**WORK TASK**
Restate each entry below without changing a word.

Records from a dataset:
☆ ☆ ☆ ☆ ☆ ☆ ☆

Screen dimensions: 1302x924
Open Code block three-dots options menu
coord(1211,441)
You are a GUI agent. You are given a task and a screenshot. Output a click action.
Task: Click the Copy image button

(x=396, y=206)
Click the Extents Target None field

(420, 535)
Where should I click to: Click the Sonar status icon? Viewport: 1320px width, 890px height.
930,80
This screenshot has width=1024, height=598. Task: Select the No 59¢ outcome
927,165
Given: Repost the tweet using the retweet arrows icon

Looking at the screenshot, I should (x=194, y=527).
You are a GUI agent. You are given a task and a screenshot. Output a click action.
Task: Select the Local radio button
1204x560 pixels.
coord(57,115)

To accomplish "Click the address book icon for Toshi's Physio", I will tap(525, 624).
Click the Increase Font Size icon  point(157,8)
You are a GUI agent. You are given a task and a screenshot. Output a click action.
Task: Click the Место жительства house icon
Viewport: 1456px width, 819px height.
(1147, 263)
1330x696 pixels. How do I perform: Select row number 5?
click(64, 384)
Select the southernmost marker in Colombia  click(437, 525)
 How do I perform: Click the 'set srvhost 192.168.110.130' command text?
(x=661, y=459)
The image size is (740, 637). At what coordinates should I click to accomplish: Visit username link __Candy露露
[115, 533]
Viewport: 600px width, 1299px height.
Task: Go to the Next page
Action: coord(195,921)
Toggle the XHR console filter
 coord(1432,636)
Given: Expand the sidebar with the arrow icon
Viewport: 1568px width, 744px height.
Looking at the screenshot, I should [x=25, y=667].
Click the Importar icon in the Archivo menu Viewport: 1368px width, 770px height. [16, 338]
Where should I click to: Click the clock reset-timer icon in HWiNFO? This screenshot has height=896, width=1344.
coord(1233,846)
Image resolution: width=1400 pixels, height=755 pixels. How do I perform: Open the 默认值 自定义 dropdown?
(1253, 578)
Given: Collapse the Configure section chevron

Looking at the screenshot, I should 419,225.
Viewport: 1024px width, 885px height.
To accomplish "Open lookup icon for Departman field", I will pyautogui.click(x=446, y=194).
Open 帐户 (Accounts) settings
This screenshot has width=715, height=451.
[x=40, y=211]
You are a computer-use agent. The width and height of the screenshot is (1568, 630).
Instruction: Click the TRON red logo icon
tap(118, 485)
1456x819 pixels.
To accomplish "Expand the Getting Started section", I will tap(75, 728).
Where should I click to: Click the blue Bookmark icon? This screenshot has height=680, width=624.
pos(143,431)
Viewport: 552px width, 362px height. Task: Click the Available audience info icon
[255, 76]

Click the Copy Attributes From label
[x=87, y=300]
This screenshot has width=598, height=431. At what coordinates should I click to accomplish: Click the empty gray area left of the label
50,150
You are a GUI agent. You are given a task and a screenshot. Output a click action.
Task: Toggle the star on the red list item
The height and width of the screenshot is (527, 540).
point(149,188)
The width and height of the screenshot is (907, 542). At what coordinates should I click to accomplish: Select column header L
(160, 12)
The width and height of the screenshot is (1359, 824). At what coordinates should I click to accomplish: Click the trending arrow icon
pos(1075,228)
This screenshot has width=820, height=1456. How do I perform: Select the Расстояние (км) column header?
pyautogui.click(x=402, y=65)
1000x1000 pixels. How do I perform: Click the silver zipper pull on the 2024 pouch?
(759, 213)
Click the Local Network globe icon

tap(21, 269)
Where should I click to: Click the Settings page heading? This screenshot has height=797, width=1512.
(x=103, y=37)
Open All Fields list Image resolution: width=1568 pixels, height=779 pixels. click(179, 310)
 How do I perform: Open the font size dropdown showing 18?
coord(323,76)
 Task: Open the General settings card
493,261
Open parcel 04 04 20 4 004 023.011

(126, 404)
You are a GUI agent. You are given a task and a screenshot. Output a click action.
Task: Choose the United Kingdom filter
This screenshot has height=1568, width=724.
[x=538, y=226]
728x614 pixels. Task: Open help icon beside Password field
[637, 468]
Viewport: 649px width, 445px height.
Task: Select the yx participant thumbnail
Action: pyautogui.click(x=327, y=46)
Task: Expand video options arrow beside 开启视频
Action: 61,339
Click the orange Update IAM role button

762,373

☆ ☆ ☆ ☆ ☆ ☆ ☆

**ANSWER FOR THIS EXERCISE**
Screen dimensions: 1302x924
Open Code block three-dots options menu
coord(1211,441)
You are a GUI agent. You are given a task and a screenshot. Output a click action.
Task: Click the Copy image button

(x=396, y=206)
Click the Extents Target None field

(420, 535)
Where should I click to: Click the Sonar status icon? Viewport: 1320px width, 890px height.
930,80
This screenshot has width=1024, height=598. Task: Select the No 59¢ outcome
927,165
Given: Repost the tweet using the retweet arrows icon

Looking at the screenshot, I should (x=194, y=527).
You are a GUI agent. You are given a task and a screenshot. Output a click action.
Task: Select the Local radio button
1204x560 pixels.
coord(57,115)

To accomplish "Click the address book icon for Toshi's Physio", I will tap(525, 624).
Click the Increase Font Size icon  point(157,8)
You are a GUI agent. You are given a task and a screenshot. Output a click action.
Task: Click the Место жительства house icon
Viewport: 1456px width, 819px height.
(1147, 263)
1330x696 pixels. How do I perform: Select row number 5?
click(64, 384)
Select the southernmost marker in Colombia  click(437, 525)
 How do I perform: Click the 'set srvhost 192.168.110.130' command text?
(x=661, y=459)
The image size is (740, 637). At what coordinates should I click to accomplish: Visit username link __Candy露露
[115, 533]
Viewport: 600px width, 1299px height.
Task: Go to the Next page
Action: coord(195,921)
Toggle the XHR console filter
 coord(1432,636)
Given: Expand the sidebar with the arrow icon
Viewport: 1568px width, 744px height.
Looking at the screenshot, I should [x=25, y=667].
Click the Importar icon in the Archivo menu Viewport: 1368px width, 770px height. [16, 338]
Where should I click to: Click the clock reset-timer icon in HWiNFO? This screenshot has height=896, width=1344.
coord(1233,846)
Image resolution: width=1400 pixels, height=755 pixels. How do I perform: Open the 默认值 自定义 dropdown?
(1253, 578)
Given: Collapse the Configure section chevron

Looking at the screenshot, I should 419,225.
Viewport: 1024px width, 885px height.
To accomplish "Open lookup icon for Departman field", I will pyautogui.click(x=446, y=194).
Open 帐户 (Accounts) settings
This screenshot has width=715, height=451.
[x=40, y=211]
You are a computer-use agent. The width and height of the screenshot is (1568, 630).
Instruction: Click the TRON red logo icon
tap(118, 485)
1456x819 pixels.
To accomplish "Expand the Getting Started section", I will tap(75, 728).
Where should I click to: Click the blue Bookmark icon? This screenshot has height=680, width=624.
pos(143,431)
Viewport: 552px width, 362px height. Task: Click the Available audience info icon
[255, 76]

Click the Copy Attributes From label
[x=87, y=300]
This screenshot has width=598, height=431. At what coordinates should I click to accomplish: Click the empty gray area left of the label
50,150
You are a GUI agent. You are given a task and a screenshot. Output a click action.
Task: Toggle the star on the red list item
The height and width of the screenshot is (527, 540).
point(149,188)
The width and height of the screenshot is (907, 542). At what coordinates should I click to accomplish: Select column header L
(160, 12)
The width and height of the screenshot is (1359, 824). At what coordinates should I click to accomplish: Click the trending arrow icon
pos(1075,228)
This screenshot has width=820, height=1456. How do I perform: Select the Расстояние (км) column header?
pyautogui.click(x=402, y=65)
1000x1000 pixels. How do I perform: Click the silver zipper pull on the 2024 pouch?
(759, 213)
Click the Local Network globe icon

tap(21, 269)
Where should I click to: Click the Settings page heading? This screenshot has height=797, width=1512.
(x=103, y=37)
Open All Fields list Image resolution: width=1568 pixels, height=779 pixels. click(179, 310)
 How do I perform: Open the font size dropdown showing 18?
coord(323,76)
 Task: Open the General settings card
493,261
Open parcel 04 04 20 4 004 023.011

(126, 404)
You are a GUI agent. You are given a task and a screenshot. Output a click action.
Task: Choose the United Kingdom filter
This screenshot has height=1568, width=724.
[x=538, y=226]
728x614 pixels. Task: Open help icon beside Password field
[637, 468]
Viewport: 649px width, 445px height.
Task: Select the yx participant thumbnail
Action: pyautogui.click(x=327, y=46)
Task: Expand video options arrow beside 开启视频
Action: 61,339
Click the orange Update IAM role button

762,373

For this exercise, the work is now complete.